Matthew 25:15

ESV To one he gave five talents, to another two, to another one, to each according to his ability. Then he went away.
NIV To one he gave five bags of gold, to another two bags, and to another one bag, each according to his ability. Then he went on his journey.
NASB To one he gave five talents, to another, two, and to another, one, each according to his own ability; and he went on his journey.
CSB To one he gave five talents, to another two talents, and to another one talent, depending on each one's ability. Then he went on a journey. Immediately
NLT He gave five bags of silver to one, two bags of silver to another, and one bag of silver to the last — dividing it in proportion to their abilities. He then left on his trip.
KJV And unto one he gave five talents, to another two, and to another one; to every man according to his several ability; and straightway took his journey.

What does Matthew 25:15 mean?

Jesus is telling another story about how His followers should live as they await His return. His other parables have emphasized being prepared as a lifestyle (Matthew 24:50; 25:13). The idea is that believers should never become complacent or assume that Jesus' return is a distant event. This new parable will emphasize the need to also make the most of our time, for His sake, while we wait.

The setting of this parable is familiar. A wealthy landowner is going away and leaving some servants in charge of his possessions. Now Jesus adds that what He is giving is what modern people would refer to as "cash," meaning physical currency. He gives three different amounts to three different servants: five talents to one, two to another, and one talent to the last one.

The original word "talent" refers to a unit of weight. Applied to money, a "talent" was a considerable amount of some precious metal, anywhere from 58 to 80 pounds. The value of a "talent" could vary widely depending on whether the metal was gold, silver, or something else. Regardless, any metal with a monetary value would make a "talent" a considerable sum. Scholars speculate that the standard talent of Jesus' era was worth about 6,000 denarii. Since a common laborer was paid one denarius per day of work, a single talent represented twenty years of working-class wages. So, one, two, and five talents would all have made for enormous amounts of money.
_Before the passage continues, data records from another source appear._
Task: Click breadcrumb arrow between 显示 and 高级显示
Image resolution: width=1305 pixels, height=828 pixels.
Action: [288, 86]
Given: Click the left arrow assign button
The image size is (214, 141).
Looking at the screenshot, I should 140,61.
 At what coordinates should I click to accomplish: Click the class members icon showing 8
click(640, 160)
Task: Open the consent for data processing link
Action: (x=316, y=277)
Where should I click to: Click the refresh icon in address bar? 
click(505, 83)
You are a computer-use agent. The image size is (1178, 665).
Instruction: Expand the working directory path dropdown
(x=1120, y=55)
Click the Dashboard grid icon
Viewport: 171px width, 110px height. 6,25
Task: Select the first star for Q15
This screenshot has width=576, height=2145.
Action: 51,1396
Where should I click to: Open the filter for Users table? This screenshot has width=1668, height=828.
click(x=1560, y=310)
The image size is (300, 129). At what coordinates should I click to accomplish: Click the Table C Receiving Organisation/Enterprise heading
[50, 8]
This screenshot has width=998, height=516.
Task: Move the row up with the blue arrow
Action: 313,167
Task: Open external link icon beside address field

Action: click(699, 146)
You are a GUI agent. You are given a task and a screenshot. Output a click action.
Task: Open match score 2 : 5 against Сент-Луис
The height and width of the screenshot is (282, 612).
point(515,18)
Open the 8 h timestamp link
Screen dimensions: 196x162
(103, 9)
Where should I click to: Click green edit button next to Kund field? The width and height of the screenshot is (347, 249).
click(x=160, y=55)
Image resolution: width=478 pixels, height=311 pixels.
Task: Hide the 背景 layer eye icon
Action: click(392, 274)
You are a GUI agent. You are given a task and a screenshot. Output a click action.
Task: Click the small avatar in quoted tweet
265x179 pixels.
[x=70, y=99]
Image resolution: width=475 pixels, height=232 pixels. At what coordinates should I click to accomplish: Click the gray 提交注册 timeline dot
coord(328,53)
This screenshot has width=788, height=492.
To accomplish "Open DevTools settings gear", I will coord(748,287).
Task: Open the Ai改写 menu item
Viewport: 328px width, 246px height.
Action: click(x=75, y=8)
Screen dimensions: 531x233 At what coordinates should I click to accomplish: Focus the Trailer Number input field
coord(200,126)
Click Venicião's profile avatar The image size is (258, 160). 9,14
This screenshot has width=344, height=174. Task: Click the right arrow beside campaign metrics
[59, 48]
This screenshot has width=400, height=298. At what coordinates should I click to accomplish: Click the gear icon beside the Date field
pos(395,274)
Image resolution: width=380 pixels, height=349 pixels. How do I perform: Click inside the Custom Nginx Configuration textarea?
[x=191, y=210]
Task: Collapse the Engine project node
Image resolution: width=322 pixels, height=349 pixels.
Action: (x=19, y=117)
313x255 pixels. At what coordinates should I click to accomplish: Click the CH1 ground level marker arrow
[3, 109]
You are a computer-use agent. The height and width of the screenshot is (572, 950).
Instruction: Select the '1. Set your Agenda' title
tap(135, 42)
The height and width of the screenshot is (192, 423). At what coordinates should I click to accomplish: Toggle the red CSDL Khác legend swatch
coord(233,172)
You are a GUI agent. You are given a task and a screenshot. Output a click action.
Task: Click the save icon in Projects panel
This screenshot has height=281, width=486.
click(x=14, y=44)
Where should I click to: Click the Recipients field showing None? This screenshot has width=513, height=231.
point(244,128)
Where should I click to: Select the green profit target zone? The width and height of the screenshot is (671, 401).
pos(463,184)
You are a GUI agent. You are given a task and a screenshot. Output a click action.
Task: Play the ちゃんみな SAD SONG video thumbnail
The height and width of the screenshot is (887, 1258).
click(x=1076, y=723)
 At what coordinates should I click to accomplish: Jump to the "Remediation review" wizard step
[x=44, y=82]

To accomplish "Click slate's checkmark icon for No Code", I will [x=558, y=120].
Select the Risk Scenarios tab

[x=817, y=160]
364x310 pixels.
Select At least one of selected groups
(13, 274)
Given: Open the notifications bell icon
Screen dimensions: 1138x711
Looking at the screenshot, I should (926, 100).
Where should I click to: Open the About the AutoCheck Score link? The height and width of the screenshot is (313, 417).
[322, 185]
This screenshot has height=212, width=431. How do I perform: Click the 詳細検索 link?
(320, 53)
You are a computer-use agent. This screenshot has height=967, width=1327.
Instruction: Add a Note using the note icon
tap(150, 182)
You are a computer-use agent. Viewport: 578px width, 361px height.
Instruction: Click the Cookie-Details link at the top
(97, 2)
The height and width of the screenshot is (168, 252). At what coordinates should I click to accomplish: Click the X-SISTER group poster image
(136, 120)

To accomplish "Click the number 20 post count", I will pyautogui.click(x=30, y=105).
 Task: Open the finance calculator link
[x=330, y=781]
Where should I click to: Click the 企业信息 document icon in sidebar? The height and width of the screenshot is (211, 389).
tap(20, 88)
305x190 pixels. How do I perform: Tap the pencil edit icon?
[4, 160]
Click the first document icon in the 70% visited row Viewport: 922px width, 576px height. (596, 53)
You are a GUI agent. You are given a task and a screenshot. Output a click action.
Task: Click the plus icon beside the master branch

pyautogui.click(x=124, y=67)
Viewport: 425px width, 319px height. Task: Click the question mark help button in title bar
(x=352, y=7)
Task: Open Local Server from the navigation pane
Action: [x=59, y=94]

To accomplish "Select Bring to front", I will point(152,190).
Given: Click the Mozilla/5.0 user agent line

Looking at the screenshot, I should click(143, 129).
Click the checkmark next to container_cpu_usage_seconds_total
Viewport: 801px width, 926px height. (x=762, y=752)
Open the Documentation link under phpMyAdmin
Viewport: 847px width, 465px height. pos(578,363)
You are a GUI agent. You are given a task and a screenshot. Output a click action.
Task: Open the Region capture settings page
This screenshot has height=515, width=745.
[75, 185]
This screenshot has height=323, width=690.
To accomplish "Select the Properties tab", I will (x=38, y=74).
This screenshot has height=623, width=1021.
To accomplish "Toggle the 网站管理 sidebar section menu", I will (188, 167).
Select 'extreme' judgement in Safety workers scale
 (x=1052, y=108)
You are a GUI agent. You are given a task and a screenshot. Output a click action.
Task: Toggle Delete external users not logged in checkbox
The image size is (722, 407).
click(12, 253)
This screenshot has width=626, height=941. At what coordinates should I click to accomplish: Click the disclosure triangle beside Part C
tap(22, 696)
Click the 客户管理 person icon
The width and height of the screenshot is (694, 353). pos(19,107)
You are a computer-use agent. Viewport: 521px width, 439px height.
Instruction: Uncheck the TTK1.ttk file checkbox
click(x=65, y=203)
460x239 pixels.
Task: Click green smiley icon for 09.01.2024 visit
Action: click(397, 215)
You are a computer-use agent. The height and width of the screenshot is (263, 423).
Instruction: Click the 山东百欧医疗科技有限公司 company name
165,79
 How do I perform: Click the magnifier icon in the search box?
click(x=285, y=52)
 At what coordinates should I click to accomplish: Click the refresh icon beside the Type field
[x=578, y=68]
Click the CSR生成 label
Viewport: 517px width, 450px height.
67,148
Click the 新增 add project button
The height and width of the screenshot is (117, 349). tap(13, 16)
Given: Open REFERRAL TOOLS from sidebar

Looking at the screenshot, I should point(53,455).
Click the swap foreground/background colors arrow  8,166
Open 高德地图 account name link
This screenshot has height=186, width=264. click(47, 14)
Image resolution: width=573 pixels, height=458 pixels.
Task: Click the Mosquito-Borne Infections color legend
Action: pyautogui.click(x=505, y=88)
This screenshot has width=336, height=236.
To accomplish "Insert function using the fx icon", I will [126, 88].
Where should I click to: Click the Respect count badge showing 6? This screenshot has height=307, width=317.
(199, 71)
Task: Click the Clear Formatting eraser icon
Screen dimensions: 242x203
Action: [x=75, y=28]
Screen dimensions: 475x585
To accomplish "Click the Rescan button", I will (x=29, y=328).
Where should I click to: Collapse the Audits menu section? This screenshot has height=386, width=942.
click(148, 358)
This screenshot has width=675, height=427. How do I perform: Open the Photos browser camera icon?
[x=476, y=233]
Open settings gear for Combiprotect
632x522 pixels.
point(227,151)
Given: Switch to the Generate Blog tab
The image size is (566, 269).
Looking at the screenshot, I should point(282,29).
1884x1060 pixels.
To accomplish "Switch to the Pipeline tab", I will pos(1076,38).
Jesus says that the man gave the differing amounts to each servant according to his ability. The point is not merely for the master to hand them coins, and have those same coins handed back. The master expects the servants to apply these resources, so they will grow (Matthew 25:27). He estimated the business potential of each person and divided his money between them in that proportion.

As the parable continues, the message will become clear. God distributes abilities and resources to people on earth, as He sees fit, and expects them to diligently use those resources for godly purposes (Luke 12:42–48).